--- Assigned task ---
Copy each line from the records below in which the word "Expand" is found.

--- Data section ---
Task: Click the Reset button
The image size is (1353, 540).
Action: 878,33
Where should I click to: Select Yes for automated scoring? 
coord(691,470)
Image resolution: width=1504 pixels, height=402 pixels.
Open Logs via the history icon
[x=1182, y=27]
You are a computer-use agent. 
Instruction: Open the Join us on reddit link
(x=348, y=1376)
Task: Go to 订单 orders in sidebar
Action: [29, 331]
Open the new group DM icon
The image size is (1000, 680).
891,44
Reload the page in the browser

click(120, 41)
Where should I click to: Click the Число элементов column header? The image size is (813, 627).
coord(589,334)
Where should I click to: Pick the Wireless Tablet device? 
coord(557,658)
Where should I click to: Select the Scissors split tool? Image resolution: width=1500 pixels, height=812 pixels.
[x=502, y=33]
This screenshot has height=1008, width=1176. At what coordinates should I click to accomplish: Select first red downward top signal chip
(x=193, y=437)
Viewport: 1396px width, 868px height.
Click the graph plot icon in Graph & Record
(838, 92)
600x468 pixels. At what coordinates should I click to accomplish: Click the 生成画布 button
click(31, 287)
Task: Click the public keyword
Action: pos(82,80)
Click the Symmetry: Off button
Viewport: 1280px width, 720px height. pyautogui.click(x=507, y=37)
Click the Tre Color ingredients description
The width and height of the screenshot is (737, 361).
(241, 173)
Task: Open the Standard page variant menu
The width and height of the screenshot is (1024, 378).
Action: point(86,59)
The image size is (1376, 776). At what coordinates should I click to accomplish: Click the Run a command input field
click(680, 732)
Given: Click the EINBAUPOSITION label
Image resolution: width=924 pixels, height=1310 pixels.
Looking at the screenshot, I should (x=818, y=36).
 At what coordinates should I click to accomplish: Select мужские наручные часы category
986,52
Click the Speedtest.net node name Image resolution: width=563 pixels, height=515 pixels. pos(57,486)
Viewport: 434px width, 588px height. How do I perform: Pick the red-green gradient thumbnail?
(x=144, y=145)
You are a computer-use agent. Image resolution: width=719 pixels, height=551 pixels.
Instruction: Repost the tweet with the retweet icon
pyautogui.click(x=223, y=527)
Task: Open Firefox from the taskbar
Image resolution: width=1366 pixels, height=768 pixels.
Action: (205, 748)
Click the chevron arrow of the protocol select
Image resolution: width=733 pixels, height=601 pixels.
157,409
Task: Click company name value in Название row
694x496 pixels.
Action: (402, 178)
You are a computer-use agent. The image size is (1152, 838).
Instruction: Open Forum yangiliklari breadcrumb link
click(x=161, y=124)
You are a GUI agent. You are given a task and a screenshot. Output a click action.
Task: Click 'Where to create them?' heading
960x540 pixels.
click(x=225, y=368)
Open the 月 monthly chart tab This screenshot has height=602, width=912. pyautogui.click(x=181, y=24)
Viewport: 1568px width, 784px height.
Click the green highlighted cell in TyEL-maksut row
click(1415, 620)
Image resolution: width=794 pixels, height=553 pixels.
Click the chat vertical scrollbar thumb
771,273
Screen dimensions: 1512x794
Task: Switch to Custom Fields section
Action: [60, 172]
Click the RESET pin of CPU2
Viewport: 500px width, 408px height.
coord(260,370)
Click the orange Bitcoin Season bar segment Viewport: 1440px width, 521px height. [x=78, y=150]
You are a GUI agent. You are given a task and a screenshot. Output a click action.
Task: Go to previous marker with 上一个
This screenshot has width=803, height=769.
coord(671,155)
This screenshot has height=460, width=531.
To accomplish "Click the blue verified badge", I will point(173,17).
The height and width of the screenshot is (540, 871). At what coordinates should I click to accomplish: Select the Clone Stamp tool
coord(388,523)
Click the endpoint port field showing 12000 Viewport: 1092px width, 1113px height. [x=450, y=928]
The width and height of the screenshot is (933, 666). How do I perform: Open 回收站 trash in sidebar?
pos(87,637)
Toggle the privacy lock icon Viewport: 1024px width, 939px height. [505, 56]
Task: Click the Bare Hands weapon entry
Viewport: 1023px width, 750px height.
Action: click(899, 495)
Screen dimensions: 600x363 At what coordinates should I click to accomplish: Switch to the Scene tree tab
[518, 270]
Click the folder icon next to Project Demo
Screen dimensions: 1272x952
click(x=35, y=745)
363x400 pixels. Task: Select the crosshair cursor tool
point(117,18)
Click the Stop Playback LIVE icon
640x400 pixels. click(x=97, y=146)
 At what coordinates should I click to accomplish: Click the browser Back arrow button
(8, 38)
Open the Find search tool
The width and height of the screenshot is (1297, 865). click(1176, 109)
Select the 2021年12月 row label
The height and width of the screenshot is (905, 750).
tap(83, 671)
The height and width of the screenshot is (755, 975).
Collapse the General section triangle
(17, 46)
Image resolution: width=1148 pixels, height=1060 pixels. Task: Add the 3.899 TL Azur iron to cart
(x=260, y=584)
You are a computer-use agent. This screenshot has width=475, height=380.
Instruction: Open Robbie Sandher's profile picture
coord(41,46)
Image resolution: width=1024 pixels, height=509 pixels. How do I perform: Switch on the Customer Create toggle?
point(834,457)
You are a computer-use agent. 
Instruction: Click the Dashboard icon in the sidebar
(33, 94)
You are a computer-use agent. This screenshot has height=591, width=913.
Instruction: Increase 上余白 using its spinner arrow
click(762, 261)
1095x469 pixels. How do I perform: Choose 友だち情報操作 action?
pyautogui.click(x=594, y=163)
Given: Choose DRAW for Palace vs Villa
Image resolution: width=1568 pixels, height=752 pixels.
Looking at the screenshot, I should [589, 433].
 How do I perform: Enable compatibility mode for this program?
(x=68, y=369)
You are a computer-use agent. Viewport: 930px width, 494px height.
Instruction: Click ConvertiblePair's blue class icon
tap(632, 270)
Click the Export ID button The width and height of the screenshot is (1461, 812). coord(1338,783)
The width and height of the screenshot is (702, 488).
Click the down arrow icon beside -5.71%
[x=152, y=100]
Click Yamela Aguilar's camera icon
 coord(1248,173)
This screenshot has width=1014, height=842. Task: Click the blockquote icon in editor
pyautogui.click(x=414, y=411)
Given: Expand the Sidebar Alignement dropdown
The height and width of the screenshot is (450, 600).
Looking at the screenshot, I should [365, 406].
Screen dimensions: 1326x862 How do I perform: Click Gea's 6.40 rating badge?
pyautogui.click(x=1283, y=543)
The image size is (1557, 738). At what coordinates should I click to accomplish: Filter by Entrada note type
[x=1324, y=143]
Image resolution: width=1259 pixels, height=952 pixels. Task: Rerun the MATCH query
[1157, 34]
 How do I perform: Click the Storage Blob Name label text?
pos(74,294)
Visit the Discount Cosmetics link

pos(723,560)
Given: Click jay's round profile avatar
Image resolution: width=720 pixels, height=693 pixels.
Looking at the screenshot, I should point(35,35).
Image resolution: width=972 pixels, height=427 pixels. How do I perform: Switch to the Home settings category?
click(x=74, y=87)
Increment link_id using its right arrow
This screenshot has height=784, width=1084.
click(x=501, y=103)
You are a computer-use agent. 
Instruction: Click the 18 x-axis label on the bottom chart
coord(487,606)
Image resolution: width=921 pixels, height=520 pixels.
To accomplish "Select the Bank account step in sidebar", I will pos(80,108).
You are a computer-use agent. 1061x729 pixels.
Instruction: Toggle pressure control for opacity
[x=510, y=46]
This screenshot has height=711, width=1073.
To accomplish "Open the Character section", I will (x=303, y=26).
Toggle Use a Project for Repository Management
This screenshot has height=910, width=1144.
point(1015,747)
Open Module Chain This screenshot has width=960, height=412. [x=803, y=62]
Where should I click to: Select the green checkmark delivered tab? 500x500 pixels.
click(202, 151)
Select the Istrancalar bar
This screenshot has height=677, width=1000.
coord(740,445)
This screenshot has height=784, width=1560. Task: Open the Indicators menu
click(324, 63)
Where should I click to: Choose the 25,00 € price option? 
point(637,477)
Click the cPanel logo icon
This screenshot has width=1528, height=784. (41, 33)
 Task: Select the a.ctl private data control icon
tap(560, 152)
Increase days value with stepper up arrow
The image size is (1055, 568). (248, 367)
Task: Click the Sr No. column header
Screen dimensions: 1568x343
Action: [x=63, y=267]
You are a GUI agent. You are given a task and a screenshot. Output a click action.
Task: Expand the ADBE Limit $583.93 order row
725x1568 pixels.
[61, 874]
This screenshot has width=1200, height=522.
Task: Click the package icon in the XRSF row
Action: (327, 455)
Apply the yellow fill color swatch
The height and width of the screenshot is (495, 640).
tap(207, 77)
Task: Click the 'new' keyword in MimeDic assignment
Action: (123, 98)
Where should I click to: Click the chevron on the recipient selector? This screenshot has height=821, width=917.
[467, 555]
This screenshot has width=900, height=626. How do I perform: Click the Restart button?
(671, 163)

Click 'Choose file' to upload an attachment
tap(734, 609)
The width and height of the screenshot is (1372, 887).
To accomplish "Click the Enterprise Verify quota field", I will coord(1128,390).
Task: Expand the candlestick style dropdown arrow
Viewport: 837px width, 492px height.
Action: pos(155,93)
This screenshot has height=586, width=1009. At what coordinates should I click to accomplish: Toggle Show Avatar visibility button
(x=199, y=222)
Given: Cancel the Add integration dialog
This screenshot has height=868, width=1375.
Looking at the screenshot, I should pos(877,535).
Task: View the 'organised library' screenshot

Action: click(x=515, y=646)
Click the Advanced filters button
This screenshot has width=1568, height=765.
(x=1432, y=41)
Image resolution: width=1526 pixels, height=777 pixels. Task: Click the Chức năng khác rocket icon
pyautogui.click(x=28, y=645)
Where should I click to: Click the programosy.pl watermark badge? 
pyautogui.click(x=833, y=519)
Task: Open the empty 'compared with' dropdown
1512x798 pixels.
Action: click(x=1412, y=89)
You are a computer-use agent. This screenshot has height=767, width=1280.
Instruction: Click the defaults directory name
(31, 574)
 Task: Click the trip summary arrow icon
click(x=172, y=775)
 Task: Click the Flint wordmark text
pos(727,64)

--- Response box ---
Given: Expand the Sidebar Alignement dropdown
Task: Expand the ADBE Limit $583.93 order row
Task: Expand the candlestick style dropdown arrow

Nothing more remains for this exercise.